■ Task item ■
Whenever the string "height" turns up in a line of the data below, copy that line.

+ + + + +

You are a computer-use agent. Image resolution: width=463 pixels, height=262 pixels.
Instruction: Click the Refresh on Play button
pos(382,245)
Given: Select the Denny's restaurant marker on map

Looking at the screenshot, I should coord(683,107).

+ + + + +

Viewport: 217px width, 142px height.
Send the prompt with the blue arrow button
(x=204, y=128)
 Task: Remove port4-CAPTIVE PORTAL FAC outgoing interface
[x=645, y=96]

+ + + + +

■ Solution for this task ■
You are a computer-use agent. Image resolution: width=463 pixels, height=262 pixels.
Viewport: 217px width, 142px height.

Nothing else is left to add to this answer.